(Beginning of EXERCISE INPUTS)
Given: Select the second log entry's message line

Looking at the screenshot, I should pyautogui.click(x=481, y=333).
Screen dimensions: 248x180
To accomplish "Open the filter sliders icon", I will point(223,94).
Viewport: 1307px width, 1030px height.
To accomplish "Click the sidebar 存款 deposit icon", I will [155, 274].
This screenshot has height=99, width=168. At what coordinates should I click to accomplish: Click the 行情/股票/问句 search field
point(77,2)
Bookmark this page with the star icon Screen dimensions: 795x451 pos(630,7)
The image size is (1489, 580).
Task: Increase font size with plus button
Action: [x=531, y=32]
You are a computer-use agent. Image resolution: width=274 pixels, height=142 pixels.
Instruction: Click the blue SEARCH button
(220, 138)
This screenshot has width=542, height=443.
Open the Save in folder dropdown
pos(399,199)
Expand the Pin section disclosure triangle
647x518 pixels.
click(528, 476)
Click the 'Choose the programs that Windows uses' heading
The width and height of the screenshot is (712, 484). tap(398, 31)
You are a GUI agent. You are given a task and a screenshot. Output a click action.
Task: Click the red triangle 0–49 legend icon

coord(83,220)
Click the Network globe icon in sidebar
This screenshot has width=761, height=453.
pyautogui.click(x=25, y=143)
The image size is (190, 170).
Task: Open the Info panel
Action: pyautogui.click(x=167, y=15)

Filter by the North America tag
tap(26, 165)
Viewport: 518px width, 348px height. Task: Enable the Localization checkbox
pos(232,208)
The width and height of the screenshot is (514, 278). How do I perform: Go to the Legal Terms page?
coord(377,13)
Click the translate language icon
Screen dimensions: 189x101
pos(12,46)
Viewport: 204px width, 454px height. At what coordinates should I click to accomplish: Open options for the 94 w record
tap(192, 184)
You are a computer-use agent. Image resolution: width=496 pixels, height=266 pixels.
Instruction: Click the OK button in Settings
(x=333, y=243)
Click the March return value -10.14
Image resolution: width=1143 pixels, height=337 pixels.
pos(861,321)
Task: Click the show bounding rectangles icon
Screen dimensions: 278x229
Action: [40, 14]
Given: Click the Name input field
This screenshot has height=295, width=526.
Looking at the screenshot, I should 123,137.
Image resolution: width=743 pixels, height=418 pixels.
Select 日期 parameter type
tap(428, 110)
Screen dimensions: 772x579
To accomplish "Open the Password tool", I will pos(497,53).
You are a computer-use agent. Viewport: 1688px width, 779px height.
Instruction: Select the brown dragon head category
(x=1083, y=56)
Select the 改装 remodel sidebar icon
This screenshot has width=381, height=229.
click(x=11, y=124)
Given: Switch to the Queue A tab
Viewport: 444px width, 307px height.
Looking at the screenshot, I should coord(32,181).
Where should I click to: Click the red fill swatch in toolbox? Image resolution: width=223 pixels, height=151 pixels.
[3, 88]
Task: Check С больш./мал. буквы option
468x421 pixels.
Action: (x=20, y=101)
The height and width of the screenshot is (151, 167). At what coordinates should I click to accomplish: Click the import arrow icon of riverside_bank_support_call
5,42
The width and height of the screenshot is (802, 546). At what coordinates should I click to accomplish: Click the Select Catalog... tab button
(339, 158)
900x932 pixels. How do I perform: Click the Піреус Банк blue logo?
(End of EXERCISE INPUTS)
YOUR INSTRUCTIONS:
Without omitting any record, transcribe the data exactly.

PROBLEM SOLUTION:
Given: Select the second log entry's message line

Looking at the screenshot, I should pyautogui.click(x=481, y=333).
Screen dimensions: 248x180
To accomplish "Open the filter sliders icon", I will point(223,94).
Viewport: 1307px width, 1030px height.
To accomplish "Click the sidebar 存款 deposit icon", I will [155, 274].
This screenshot has height=99, width=168. At what coordinates should I click to accomplish: Click the 行情/股票/问句 search field
point(77,2)
Bookmark this page with the star icon Screen dimensions: 795x451 pos(630,7)
The image size is (1489, 580).
Task: Increase font size with plus button
Action: [x=531, y=32]
You are a computer-use agent. Image resolution: width=274 pixels, height=142 pixels.
Instruction: Click the blue SEARCH button
(220, 138)
This screenshot has width=542, height=443.
Open the Save in folder dropdown
pos(399,199)
Expand the Pin section disclosure triangle
647x518 pixels.
click(528, 476)
Click the 'Choose the programs that Windows uses' heading
The width and height of the screenshot is (712, 484). tap(398, 31)
You are a GUI agent. You are given a task and a screenshot. Output a click action.
Task: Click the red triangle 0–49 legend icon

coord(83,220)
Click the Network globe icon in sidebar
This screenshot has width=761, height=453.
pyautogui.click(x=25, y=143)
The image size is (190, 170).
Task: Open the Info panel
Action: pyautogui.click(x=167, y=15)

Filter by the North America tag
tap(26, 165)
Viewport: 518px width, 348px height. Task: Enable the Localization checkbox
pos(232,208)
The width and height of the screenshot is (514, 278). How do I perform: Go to the Legal Terms page?
coord(377,13)
Click the translate language icon
Screen dimensions: 189x101
pos(12,46)
Viewport: 204px width, 454px height. At what coordinates should I click to accomplish: Open options for the 94 w record
tap(192, 184)
You are a computer-use agent. Image resolution: width=496 pixels, height=266 pixels.
Instruction: Click the OK button in Settings
(x=333, y=243)
Click the March return value -10.14
Image resolution: width=1143 pixels, height=337 pixels.
pos(861,321)
Task: Click the show bounding rectangles icon
Screen dimensions: 278x229
Action: [40, 14]
Given: Click the Name input field
This screenshot has height=295, width=526.
Looking at the screenshot, I should 123,137.
Image resolution: width=743 pixels, height=418 pixels.
Select 日期 parameter type
tap(428, 110)
Screen dimensions: 772x579
To accomplish "Open the Password tool", I will pos(497,53).
You are a computer-use agent. Viewport: 1688px width, 779px height.
Instruction: Select the brown dragon head category
(x=1083, y=56)
Select the 改装 remodel sidebar icon
This screenshot has width=381, height=229.
click(x=11, y=124)
Given: Switch to the Queue A tab
Viewport: 444px width, 307px height.
Looking at the screenshot, I should coord(32,181).
Where should I click to: Click the red fill swatch in toolbox? Image resolution: width=223 pixels, height=151 pixels.
[3, 88]
Task: Check С больш./мал. буквы option
468x421 pixels.
Action: (x=20, y=101)
The height and width of the screenshot is (151, 167). At what coordinates should I click to accomplish: Click the import arrow icon of riverside_bank_support_call
5,42
The width and height of the screenshot is (802, 546). At what coordinates should I click to accomplish: Click the Select Catalog... tab button
(339, 158)
900x932 pixels. How do I perform: Click the Піреус Банк blue logo?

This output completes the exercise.